Re the 90% prediction: by “conservative” I meant this is like my 5-10th percentile slowest timeline. I’ve heard from a number of SWEs that they’re already basically not writing code, just instructing and reviewing. I’m also uncertain about adoption speed. I’d put it at >50% chance that among SWEs actually using the latest LLMs and tools, AI writes 90%+ of their code in the first half of this year.
Where do you get that 5-20x figure from?
I recall Elon Musk once said the goal was to get to an average of one intervention per million miles of driving. I think this is based on the statistic of one crash per 500,000 miles on average.

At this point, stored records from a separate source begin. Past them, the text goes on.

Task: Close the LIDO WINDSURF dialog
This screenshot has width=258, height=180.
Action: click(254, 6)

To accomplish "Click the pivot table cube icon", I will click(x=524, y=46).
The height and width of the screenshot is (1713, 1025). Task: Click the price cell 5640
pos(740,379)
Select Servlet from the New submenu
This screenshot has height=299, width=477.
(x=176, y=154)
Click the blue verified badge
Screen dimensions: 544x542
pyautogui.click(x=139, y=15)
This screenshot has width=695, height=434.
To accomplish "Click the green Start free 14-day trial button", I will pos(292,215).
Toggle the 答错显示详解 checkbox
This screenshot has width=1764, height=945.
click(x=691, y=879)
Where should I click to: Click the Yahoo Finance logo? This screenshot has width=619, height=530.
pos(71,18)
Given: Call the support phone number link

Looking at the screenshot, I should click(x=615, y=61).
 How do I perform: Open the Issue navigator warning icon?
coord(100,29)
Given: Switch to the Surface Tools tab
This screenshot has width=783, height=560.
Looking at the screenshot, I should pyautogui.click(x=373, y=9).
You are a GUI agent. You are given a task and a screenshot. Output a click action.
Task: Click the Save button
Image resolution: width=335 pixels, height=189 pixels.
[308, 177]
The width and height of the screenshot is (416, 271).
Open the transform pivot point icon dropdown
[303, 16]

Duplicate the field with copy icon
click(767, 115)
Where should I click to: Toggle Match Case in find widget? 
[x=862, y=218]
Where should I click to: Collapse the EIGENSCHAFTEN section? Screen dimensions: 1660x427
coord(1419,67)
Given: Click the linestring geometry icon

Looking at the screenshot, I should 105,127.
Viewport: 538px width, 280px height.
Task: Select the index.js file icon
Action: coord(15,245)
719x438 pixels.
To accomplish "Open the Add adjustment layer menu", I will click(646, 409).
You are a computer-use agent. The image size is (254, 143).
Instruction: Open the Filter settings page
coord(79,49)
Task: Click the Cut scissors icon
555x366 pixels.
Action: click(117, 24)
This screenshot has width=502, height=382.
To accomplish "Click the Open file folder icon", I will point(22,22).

I believe interventions currently happen more than once per 100 miles on average. If so, and if one intervention per million miles is what Tesla is indeed targeting, then Tesla is more than 10,000x off from its goal.
There are other ways of measuring Tesla’s FSD software’s performance compared to average human driving performance and getting another number. I am skeptical it would be possible to use real, credible numbers and come to the conclusion that Tesla is currently less than 100x away from human-level driving.
I very much doubt that Hardware 5/AI5 is going to provide what it takes for Tesla to achieve SAE Level 4⁄5 autonomy at human-level or better performance, or that Tesla will achieve that goal (in any robust, meaningful sense) within the next 2 years. I still think what I said is true — Tesla, internally, would have evidence of this if it were true (or would be capable of obtaining it), and would be incentivized to show off that evidence.
Andrej Karpathy understands this topic better than almost anyone else in the world, and he is clear that he thinks fully autonomous driving is not solved (at Tesla, Waymo, or elsewhere) and there’s long way to go still. There’s good reason to listen to Karpathy on this.
I also very much doubt that the best AI models in 2 years will be capable of writing 90% of commercial, production code, let alone that this will happen within six months. I think there’s essentially no chance of this happening in 2026. As far as I can see, there is no good evidence currently available that would suggest this is starting to happen or should be possible soon. Extrapolating from performance on narrow, contrived benchmark tasks to real world performance is just a mistake. And the evidence about real world use of AI for coding does not support this.